April 21, 2024 on evening and night shift
April 24, 2024 on night shift
April 27, 2024 on night shift
May 12, 2024 on night shift
May 13, 2024 on night shift
May 14, 2024 on night shift
May 15, 2024 on night shift
May 17, 2024 on night shift
May 18, 2024 on night shift
June 17, 2024 on night shift
June 19, 2024 on night shift
June 20, 20204 on night shift
June 21, 2024 on night shift
June 22, 2024 on day and night shift
June 23, 2024 on night shift

Interview with the Nursing Home Administrator and Director of Nursing on June 24, 2024, at approximately 1:15 p.m. confirmed the above findings.

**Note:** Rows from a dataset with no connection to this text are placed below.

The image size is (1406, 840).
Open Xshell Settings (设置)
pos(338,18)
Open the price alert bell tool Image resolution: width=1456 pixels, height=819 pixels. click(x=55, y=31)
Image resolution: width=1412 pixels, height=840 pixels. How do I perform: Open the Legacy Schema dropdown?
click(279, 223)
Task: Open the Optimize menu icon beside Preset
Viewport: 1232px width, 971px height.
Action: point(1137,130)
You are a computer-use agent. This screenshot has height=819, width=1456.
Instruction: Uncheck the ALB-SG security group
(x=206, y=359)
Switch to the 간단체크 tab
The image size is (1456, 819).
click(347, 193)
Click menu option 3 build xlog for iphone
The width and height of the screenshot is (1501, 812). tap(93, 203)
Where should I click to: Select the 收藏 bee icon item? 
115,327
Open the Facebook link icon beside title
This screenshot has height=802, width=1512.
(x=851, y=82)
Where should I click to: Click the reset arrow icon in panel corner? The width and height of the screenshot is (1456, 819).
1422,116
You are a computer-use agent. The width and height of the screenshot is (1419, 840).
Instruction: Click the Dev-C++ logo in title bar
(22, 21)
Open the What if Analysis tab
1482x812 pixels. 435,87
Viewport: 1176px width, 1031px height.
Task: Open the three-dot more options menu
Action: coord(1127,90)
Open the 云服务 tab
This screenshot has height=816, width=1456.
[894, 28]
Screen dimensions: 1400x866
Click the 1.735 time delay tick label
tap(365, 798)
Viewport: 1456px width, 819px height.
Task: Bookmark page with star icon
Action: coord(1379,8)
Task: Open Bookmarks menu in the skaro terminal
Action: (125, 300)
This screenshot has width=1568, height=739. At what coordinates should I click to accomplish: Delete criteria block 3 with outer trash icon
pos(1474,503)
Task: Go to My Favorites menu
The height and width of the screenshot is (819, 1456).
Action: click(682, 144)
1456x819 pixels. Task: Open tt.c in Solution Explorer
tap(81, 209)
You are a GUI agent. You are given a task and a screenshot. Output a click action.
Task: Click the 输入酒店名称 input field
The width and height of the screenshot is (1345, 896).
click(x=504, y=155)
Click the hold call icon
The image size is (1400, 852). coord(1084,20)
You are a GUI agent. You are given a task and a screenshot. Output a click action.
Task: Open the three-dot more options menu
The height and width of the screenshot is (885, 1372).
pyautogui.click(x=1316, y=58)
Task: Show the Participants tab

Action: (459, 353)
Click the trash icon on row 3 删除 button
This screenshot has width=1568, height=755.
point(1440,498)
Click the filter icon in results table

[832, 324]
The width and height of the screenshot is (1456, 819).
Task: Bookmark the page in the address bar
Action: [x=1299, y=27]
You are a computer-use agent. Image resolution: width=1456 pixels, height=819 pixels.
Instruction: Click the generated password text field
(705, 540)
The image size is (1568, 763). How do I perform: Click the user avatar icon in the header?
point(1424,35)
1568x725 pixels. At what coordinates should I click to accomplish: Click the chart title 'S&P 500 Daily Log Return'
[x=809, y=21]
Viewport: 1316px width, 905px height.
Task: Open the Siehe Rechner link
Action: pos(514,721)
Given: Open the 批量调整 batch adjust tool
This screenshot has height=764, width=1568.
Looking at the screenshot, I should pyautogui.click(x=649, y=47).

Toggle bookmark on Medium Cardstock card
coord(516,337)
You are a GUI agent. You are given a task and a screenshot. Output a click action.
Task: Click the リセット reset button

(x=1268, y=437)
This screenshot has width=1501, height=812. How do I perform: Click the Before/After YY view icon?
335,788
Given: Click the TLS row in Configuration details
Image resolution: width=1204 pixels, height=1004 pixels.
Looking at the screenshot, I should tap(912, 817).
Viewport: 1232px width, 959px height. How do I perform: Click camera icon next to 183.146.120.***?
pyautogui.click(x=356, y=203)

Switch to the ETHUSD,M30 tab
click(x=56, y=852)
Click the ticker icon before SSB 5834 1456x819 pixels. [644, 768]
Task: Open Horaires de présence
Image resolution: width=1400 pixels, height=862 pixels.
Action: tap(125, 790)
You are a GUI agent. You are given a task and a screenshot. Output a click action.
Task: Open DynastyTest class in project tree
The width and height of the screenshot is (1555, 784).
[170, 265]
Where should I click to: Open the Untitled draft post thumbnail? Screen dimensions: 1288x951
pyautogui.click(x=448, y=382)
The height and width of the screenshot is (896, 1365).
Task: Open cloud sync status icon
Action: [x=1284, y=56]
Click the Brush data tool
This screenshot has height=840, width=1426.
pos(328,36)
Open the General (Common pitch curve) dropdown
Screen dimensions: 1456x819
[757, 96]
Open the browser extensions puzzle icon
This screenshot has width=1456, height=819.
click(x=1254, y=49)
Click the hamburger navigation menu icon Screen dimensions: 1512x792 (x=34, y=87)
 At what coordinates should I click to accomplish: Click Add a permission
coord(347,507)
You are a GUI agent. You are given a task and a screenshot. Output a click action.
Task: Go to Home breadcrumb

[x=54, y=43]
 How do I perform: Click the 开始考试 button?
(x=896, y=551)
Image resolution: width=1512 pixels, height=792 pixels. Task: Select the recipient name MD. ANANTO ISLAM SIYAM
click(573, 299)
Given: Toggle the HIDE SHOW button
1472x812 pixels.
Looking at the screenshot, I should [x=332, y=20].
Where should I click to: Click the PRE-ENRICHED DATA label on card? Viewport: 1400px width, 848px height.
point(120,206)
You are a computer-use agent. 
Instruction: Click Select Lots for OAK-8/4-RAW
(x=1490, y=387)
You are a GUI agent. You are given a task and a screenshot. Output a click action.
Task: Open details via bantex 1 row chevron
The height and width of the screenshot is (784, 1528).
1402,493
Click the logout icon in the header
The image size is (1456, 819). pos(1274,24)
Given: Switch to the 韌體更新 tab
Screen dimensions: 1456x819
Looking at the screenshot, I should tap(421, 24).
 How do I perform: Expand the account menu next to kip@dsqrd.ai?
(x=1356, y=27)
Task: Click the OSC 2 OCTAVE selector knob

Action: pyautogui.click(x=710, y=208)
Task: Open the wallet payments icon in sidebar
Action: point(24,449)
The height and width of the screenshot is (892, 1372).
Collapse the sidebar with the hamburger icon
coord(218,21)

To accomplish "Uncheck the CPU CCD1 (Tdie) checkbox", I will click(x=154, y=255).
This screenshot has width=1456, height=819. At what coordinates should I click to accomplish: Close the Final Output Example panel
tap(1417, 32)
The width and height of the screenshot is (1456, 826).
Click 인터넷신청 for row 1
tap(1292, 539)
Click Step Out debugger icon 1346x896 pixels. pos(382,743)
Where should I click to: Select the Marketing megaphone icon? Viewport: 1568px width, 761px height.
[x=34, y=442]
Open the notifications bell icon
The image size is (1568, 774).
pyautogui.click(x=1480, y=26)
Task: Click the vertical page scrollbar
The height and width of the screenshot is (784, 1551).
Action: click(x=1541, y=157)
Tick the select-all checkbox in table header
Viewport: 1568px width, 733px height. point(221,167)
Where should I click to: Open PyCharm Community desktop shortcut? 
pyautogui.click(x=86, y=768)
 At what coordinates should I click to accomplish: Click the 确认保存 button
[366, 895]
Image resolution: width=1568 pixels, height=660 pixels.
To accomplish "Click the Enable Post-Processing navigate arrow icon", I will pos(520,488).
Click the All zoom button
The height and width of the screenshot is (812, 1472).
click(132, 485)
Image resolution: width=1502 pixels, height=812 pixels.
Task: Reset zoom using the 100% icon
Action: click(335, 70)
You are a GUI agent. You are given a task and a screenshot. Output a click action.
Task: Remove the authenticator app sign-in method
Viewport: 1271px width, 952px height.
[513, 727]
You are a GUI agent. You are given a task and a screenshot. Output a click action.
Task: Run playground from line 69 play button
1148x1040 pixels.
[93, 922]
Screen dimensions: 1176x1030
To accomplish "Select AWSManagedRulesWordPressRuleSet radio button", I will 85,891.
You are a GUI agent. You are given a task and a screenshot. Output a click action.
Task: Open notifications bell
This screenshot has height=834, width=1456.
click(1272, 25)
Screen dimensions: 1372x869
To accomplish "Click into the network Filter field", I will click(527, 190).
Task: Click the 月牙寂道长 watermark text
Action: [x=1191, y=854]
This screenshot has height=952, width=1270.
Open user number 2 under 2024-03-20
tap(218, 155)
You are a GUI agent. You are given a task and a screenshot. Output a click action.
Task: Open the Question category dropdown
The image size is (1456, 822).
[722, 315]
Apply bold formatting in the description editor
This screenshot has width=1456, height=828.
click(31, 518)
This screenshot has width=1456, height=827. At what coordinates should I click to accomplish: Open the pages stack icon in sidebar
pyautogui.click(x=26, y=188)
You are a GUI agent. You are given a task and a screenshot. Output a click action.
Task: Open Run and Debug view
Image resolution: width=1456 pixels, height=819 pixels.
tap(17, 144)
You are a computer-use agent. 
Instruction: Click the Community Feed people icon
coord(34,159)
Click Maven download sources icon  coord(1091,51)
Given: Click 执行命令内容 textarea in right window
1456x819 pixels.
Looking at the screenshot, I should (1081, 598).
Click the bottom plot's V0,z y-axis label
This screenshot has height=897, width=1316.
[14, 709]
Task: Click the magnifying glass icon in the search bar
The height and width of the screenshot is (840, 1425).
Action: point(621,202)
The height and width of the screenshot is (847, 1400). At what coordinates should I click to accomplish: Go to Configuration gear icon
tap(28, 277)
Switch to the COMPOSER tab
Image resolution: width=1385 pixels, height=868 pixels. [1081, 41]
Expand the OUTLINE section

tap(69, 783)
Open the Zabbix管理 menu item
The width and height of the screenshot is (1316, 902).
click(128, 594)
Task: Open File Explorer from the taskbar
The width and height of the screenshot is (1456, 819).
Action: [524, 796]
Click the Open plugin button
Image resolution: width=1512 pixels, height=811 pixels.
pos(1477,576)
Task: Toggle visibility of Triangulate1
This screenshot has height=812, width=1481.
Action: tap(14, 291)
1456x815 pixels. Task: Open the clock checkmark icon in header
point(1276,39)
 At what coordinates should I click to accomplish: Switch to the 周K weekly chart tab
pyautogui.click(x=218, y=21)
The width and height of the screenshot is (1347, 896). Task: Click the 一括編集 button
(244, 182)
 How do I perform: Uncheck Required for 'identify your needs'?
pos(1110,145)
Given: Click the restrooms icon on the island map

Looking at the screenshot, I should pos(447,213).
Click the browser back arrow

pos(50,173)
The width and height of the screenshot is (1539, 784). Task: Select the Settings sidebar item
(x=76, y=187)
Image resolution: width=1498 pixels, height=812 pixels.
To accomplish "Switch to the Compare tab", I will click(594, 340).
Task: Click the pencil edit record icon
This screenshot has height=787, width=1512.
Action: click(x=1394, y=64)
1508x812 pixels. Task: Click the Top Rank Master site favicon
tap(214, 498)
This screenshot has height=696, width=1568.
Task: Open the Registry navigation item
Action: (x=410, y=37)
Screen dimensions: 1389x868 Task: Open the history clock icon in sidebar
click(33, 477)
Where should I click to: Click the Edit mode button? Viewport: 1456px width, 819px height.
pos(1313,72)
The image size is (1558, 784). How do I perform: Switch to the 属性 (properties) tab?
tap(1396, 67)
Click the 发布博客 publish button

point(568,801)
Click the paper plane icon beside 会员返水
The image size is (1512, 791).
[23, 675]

 Plan of Correction - To be completed: 08/06/2024

No residents were adversely impacted due to the staffing rations (LPN to residents).
Administrator/designee will educate DON, Scheduling manager, nursing supervisor and any member of nursing administration to ensure 1 LPN per 25 residents on day shift and 1 LPN per 30 residents on evening shift and 1 LPN per 30 residents on night shift.
DON/designee will conduct daily audits to ensure the resident to LPN ratio is within state guidelines to ensure the safety of all residents for 12 weeks.
DON/designee will review findings of the autids at QAPI meetings x3 months.
§ 211.12(f.1)(5) LICENSURE Nursing services. :State only Deficiency.
(5) Effective July 1, 2023, a minimum of 1 RN per 250 residents during all shifts.
Observations:


Based on review of nursing time schedules, it was determined that the facility administrative staff failed to provide a minimum of one Registered Nurse (RN) per 250 residents during the evening shift for four days for three weeks' staffing reviewed (Weeks of April 21, 2024, May 12, 2024, June 17, 2024.)

Findings include:

Review of the staffing for the weeks of April 21, 2024, May 12, 2024, June 17, 2024 revealed the following dates did not meet the minimum requirements for RN staffing ratios for the evening shift:

April 25, 2023 on night shift
May 16, 2024 on evening shift
June 18, 2024 on evening shift
June 23, 2024 on evening shift

Interview with the Nursing Home Administrator and Director of Nursing on June 24, 2024, at approximately 1:15 p.m. confirmed the above findings.


 Plan of Correction - To be completed: 08/06/2024

No residents were adversely impacted due to the staffing rations (RN to residents).
Administrator/designee will educate DON, Scheduling manager, nursing supervisor and any member of nursing administration to ensure 1 RN per 250 residents on all shifts.
DON/designee will conduct daily audits to ensure the resident to RN ratio is within state guidelines to ensure the safety of all residents for 12 weeks.
DON/designee will review findings of the audits at QAPI meetings x3 months.
§ 211.12(i)(1) LICENSURE Nursing services.:State only Deficiency.
(1) Effective July 1, 2023, the total number of hours of general nursing care provided in each 24-hour period shall, when totaled for the entire facility, be a minimum of 2.87 hours of direct resident care for each resident.

Observations:


Based on review of facility staffing data, it was determined that the facility failed to ensure the total number of general nursing care hours provided in each 24-hour period be a minimum of 2.87 hours per patient day (PPD) for six days of three weeks reviewed (Weeks of April 21, 2024, May 12, 2024, and June 17, 2024).

Findings include:

Review of facility staffing sheets revealed the following dates were below 2.87 hours PPD:

April 21, 2024 with a PPD of 2.78
April 22, 2024 with a PPD of 2.76
May 12, 2024 with a PPD of 2.55
June 17, 2024 with a PPD of 2.84
June 22, 2024 with a PPD of 2.74
June 23, 2024 with a PPD of 2.76

The facility staffing PPD being below the state minimum requirements was confirmed by the Nursing Home Administrator and Director of Nursing on June 24, 2024, at approximately 1:15 p.m.


 Plan of Correction - To be completed: 08/06/2024

No residents were adversely impacted due to the HPPD.
Administrator/designee will educate DON, Scheduling Manager, nursing supervisors and any members of nursing administration to ensure HPPD is above 2.87.
DON/designee will conduct daily audits to ensure HPPD is at 2.87 or above x12 weeks.
DON/designee will review findings of audits at QAPI meetings x 3 months.